Now, I have to start the server (the full documentation is at this page) as an API so I can
query from this server later on. I use screen
to run
the server in case I want to exit from my EC2 instance.
screen # start screen
export CLASSPATH="`find . -name '*.jar'`"
java -mx4g -cp "*" edu.stanford.nlp.pipeline.StanfordCoreNLPServer [port?] # run server
Then in screen, I can use ctrl+a
and d
in order to detach from my screen
(simply use screen -r <port_name>
to access the opening screen, screen -ls
to list).
Then after running the server, I can simply go to <ec2_ip>:9000
in order to test the server.
Now, we have to just find the right Python wrapper for CoreNLP. There are a bunch including dasmith/stanford-corenlp-python, smilli/py-corenlp, dat/pyner and more.
In my opinion, smilli/py-corenlp is one of the easiest
Python library to use.
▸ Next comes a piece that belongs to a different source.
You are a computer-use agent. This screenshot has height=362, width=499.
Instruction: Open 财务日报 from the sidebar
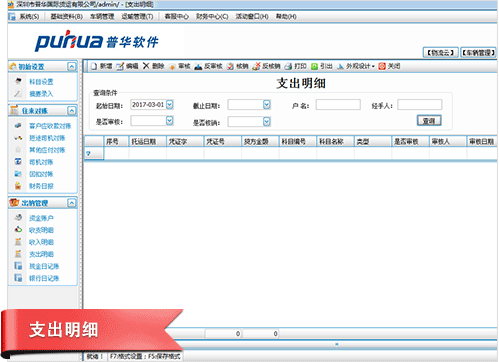point(41,186)
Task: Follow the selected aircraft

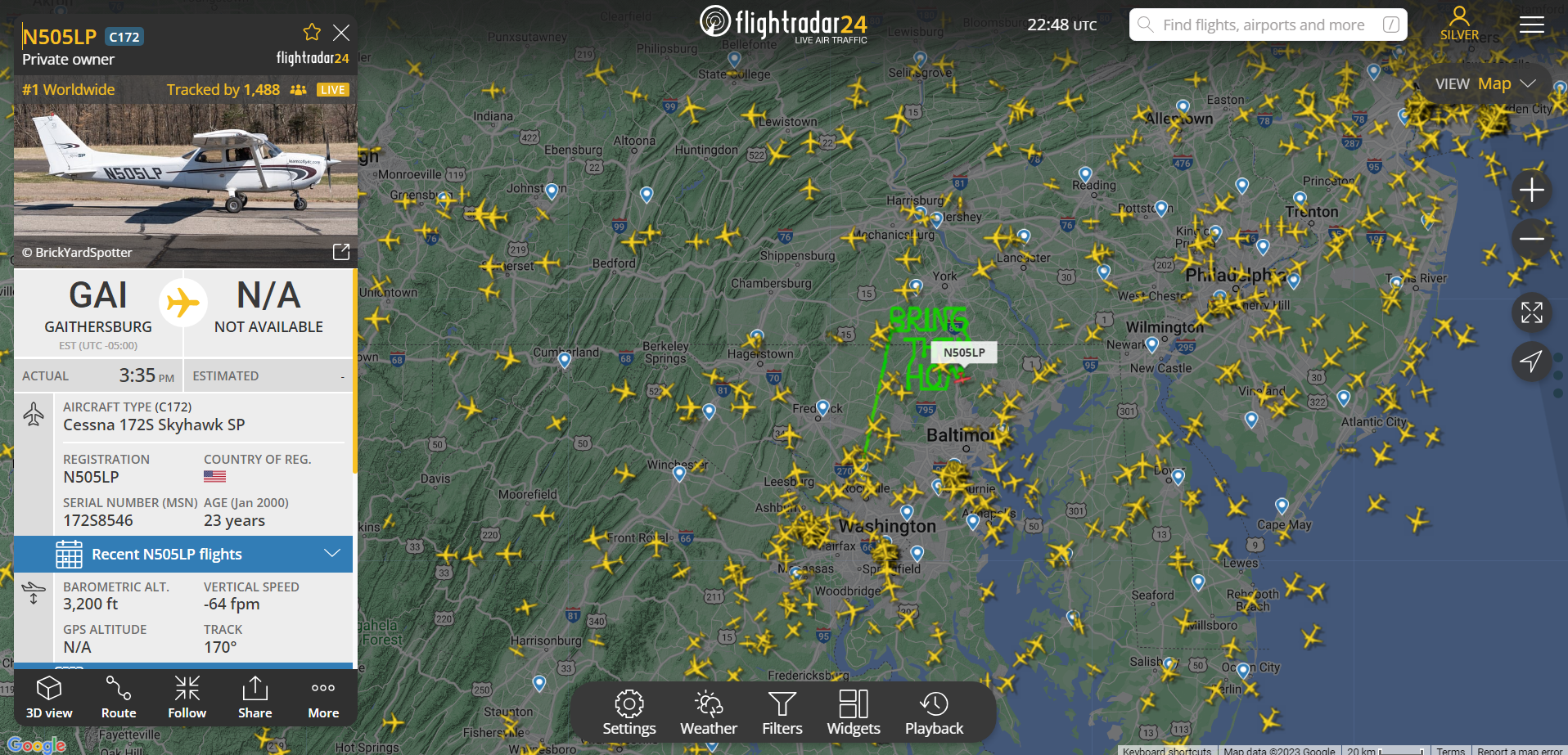Action: [187, 698]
You can install using pip install pycorenlp
. An example usage is as below:
from pycorenlp import StanfordCoreNLP
nlp = StanfordCoreNLP('http://localhost:9000')
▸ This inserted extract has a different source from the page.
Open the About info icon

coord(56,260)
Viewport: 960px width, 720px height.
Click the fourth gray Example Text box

output = nlp.annotate('Department of Radiation Oncology, Stanford University, Aviano, PN, Italy',
properties={
'annotators': 'ner',
'outputFormat': 'json'}
)
where we can find all support annotators from this page or from this page. We can state multiple annotators by just using commas e.g. ner,openie
. For output format, it can be json
, xml
, text
or serialized
(see more from CoreNLP server page).
So yeah, at the end, it’s not that hard to run Stanford CoreNLP server and annotate some text that we have!
I did similar to what I did on Amazon EC2. However, the process is less complicated. I just have to download the file from CoreNLP page. Then running the same way as on Amazon EC2 Ubuntu.
screen # start screen
export CLASSPATH="`find . -name '*.jar'`"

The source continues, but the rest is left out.